Mayer has lost valuable developmental time the last few years, and this year lost a golden opportunity to show what he can do due to injuries. Troubling sign of being injury prone at a young age. Agee on other teams having interest if Mayer was available.

At Baseball Trade Values, Marcelo Mayer's surplus value has dropped from $64.9 milliion a year ago to $47.9 milliion this week:

https://www.baseballtradevalues.com/trades?q=marcelo&page=1

Could interest in Mayer be dwindling? Will the Red Sox be fielding low-ball offers?

 

 

Posted
18 minutes ago, dgalehouse said:

Since Breslow took over, the Sox have gone from cellar dweller to contender.  Not as big a turnaround as we saw with Dombrowski, but very good in it's own regard. But you can never please everybody. 

And, at the same time, the farm got way better. We finally have some young pitchers and pitching prospects to talk about. Many of our young players are locked up, longtime- something Bloom was rightfully criticized for waiting too long to do.

He even locked up Chapman. Of course, if he sucks next year, he'll be bashed for doing that, too.

The only players from this team who are not under total team control for 2026 are:

Bregman (opt out)

Giolito (mutual option)

Story (probably won't opt out)

Wilson

Refsnyder (might retire, return or go elsewhere)

Hendriks, Matz & May

While this list is significant, it is not as impactful as some we've seen in year's past.

After 2026, it's just Whitlock, Sandoval & Lowe (assuming we offer him his last arb)

To me, it's rather stunning how long we have control of a big chunk of our foundation at reasonable prices and projected arb costs. If JH opens up the wallet to fill a few key high need areas, the window can be wide open and long lasting.

Posted
10 minutes ago, harmony said:

At Baseball Trade Values, Marcelo Mayer's surplus value has dropped from $64.9 milliion a year ago to $47.9 milliion this week:

https://www.baseballtradevalues.com/trades?q=marcelo&page=1

Could interest in Mayer be dwindling? Will the Red Sox be fielding low-ball offers?

 

 

$48M is still a huge amount, and with one less pre-arb year, one can understand a drop.

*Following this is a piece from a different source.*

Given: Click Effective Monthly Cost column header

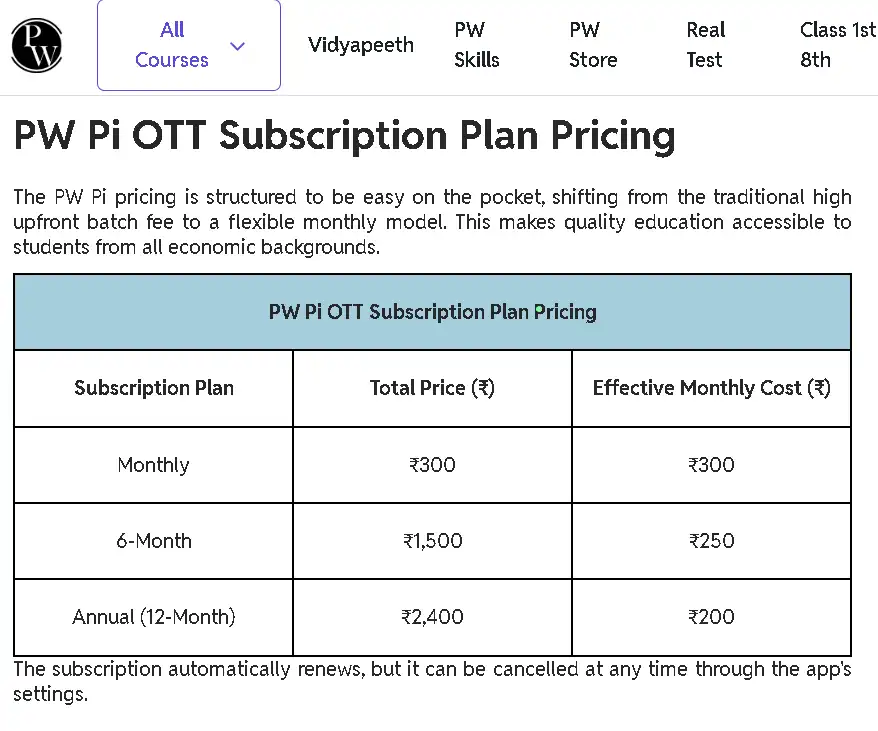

I'm not sure how much his injury history scares other GMs, but I'm sure some are not that interested, until he shows he's healthy, and maybe for 3 straight months or so (next deadline?)

Others may still think he's worth $48-60M in trade value.

Posted
22 hours ago, moonslav59 said:

Matz has been okay, but yes. I agree.

I think we had about 12 capable to decent SP'ers after the Crochet deal. We traded Priester and added Harrison, but just now gave him a look-see. I can't see blaming a GM for not going 13-14 deep with SP'ers. The 40 man roster can only hold so many.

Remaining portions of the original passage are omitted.